SkyCity convention centre on shaky ground | The Jackal

20 Aug 2012

SkyCity convention centre on shaky ground

Today, the NZ Herald reported:

Institutional investment reaction is divided over SkyCity Entertainment Group's pokies-for-convention-centre proposal.

Graeme Thomas of Milford Asset Management in Auckland said the $350 million Auckland deal was leaving some shareholders unimpressed.

"There is little doubt that the possible outcomes of this process have caused investors to be wary," Thomas said.

It's no wonder they're a bit worried about the deal... The feasibility study (PDF) into the convention centre showed that it would only be financially viable if the global economy picked up. It hasn't with more bad news coming out of Europe and the United States. China is also experiencing an extended downturn and perhaps more importantly, as our closest trading partner, Australia's economy has slowed as well.

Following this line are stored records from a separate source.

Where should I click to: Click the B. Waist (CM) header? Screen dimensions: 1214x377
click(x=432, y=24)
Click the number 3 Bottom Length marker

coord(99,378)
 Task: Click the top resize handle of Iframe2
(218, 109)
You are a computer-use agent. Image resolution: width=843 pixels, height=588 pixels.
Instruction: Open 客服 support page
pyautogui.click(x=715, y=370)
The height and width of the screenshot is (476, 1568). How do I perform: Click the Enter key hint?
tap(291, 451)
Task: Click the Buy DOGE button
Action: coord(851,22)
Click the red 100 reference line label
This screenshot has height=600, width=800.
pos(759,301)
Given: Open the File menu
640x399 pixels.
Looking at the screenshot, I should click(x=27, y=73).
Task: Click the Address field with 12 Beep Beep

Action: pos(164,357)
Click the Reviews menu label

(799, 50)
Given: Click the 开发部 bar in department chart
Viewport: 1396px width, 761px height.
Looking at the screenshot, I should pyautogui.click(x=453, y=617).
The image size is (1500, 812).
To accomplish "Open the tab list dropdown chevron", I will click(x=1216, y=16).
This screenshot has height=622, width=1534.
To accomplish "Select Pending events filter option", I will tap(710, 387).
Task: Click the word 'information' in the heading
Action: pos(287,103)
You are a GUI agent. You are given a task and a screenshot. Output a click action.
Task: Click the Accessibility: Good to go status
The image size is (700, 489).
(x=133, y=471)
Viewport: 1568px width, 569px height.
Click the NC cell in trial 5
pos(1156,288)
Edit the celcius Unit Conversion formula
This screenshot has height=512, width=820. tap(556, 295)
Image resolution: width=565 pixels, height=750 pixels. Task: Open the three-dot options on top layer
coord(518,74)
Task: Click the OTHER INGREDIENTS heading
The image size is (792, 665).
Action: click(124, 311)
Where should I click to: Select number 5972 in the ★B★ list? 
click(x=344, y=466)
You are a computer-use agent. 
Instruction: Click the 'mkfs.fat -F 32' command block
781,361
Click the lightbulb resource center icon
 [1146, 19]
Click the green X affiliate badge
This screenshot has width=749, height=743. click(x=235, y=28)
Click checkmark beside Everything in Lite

This all means less delegations and therefore less business turnover for convention centres around the world. With our local business community not often requiring such facilities, the merit of investing in the project in the first place is questionable. But despite these facts, SkyCity is pushing ahead with it's plan, even purchasing $30 million worth of additional land to build their convention centre on. Clearly there is something in it for them.

Along with an official investigation into the governments involvement in trading off our legislation to allow 500 more pokie machines, which is a proven way to increase the number problem gamblers, the SkyCity convention centre is really looking like a dead dog in a ditch. Is there a National minister willing to risk jumping in to try and save it I wonder?

This has all been another PR disaster for the rightwing and especially John Key who initially arranged the secretive deal. After being on the back foot, they've now decided to remain largely silent on the issue while the Auditor General investigates. Previous attempts to spin the story to their advantage were largely feckless, with the public realizing that our legislation should simply not be for sale.

It would seem that some investors are also waking up to the questionable nature and lack of economic viability for SkyCity's convention centre. I wonder if the government will listen?